What the exercise asks: Report every line of the entries below that contains the word "button", matching its case exactly, and copy each such line in full.
** START OF Provided information **
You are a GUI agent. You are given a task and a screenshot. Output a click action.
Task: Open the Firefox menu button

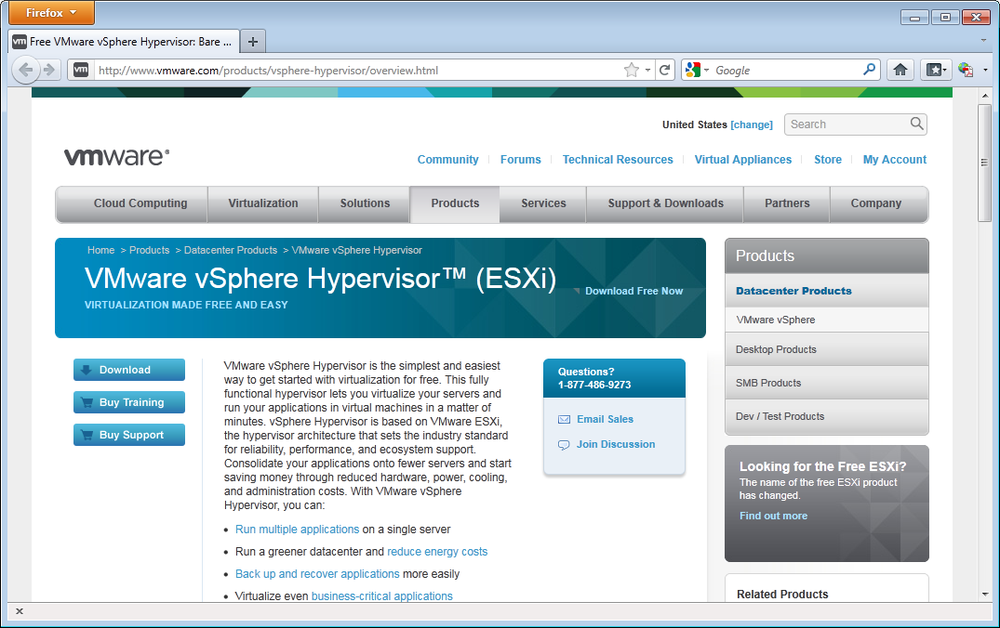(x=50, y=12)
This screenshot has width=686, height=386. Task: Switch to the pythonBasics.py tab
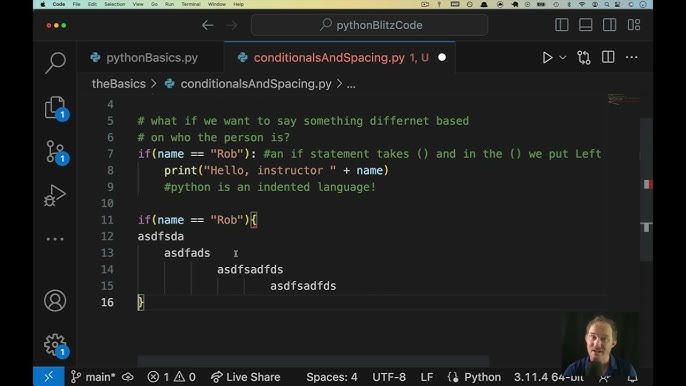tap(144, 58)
** END OF Provided information **
** START OF Provided information **
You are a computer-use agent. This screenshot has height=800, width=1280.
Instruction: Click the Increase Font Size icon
** END OF Provided information **
** START OF Provided information **
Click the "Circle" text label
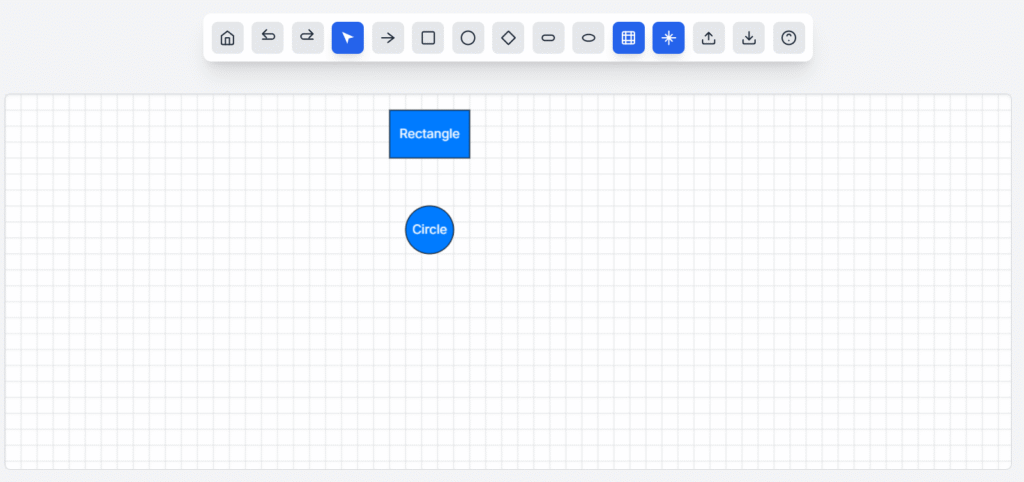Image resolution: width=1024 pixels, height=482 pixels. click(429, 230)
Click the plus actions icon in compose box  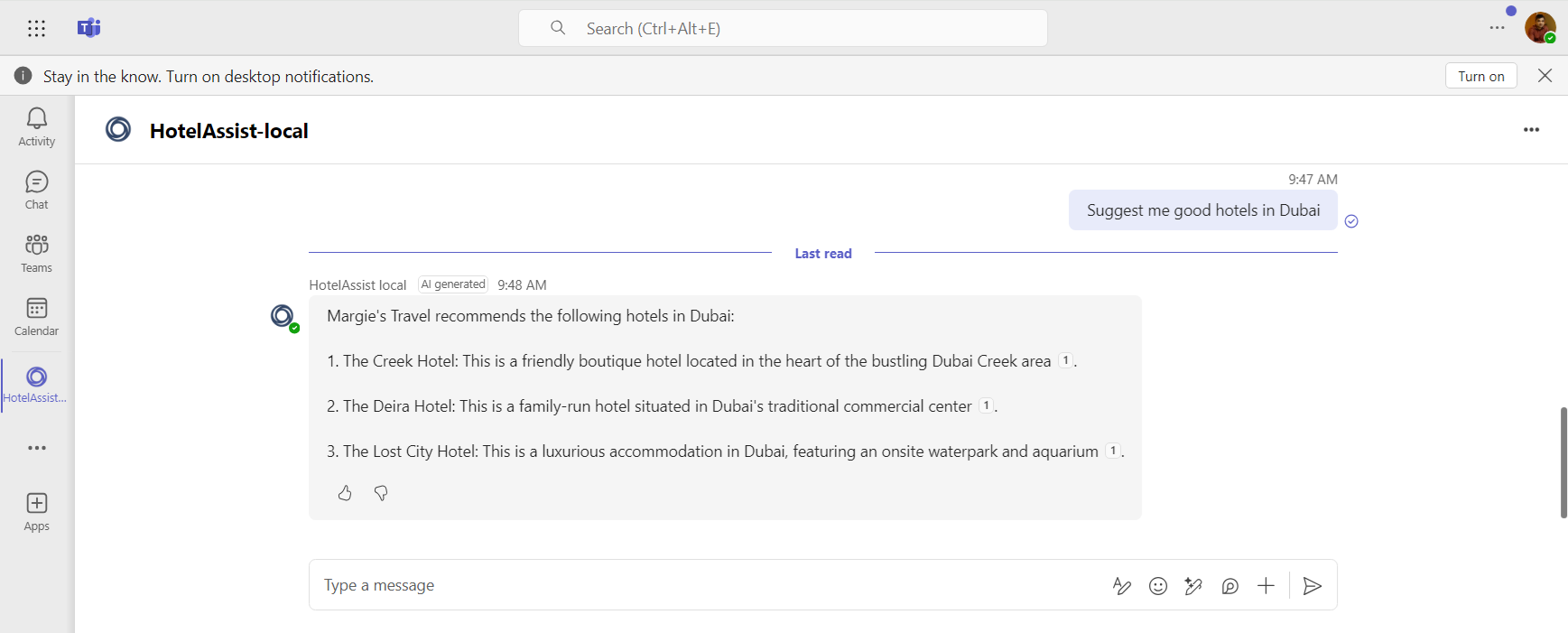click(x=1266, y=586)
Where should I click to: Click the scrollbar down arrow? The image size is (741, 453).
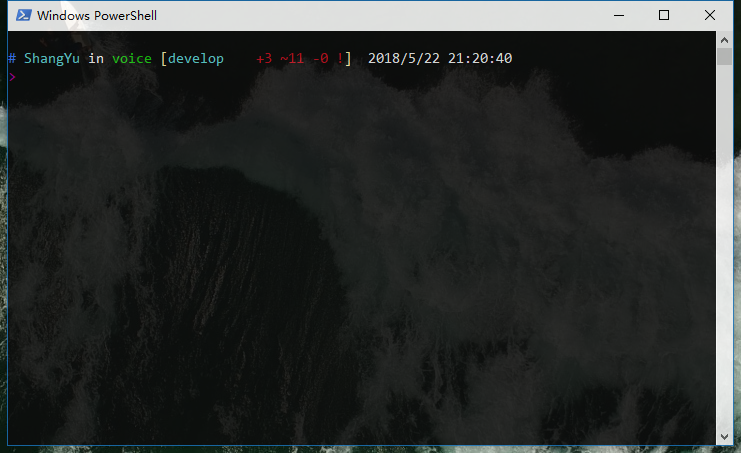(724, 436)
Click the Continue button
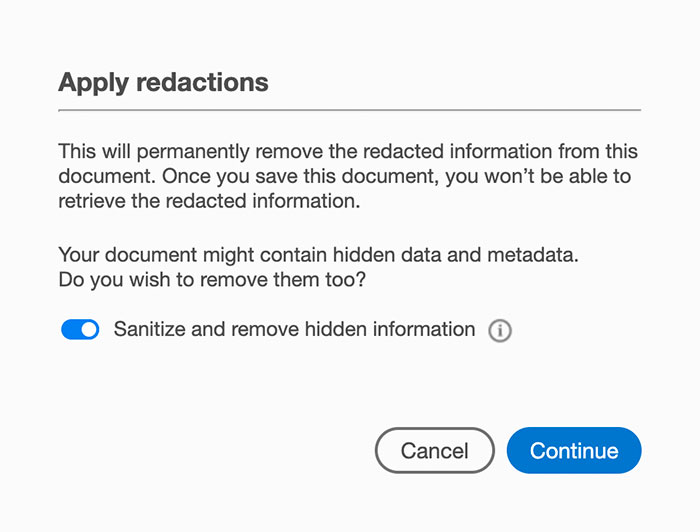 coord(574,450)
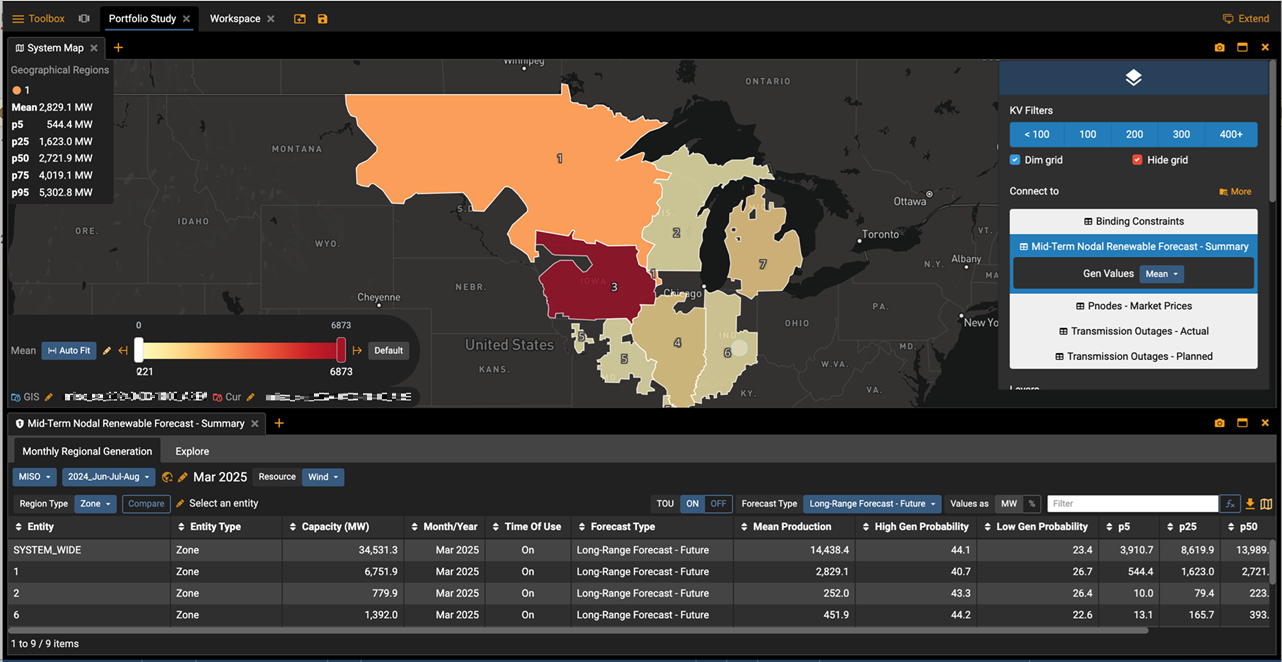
** END OF Provided information **
Worked answer:
Task: Open the Firefox menu button
Click the Continue button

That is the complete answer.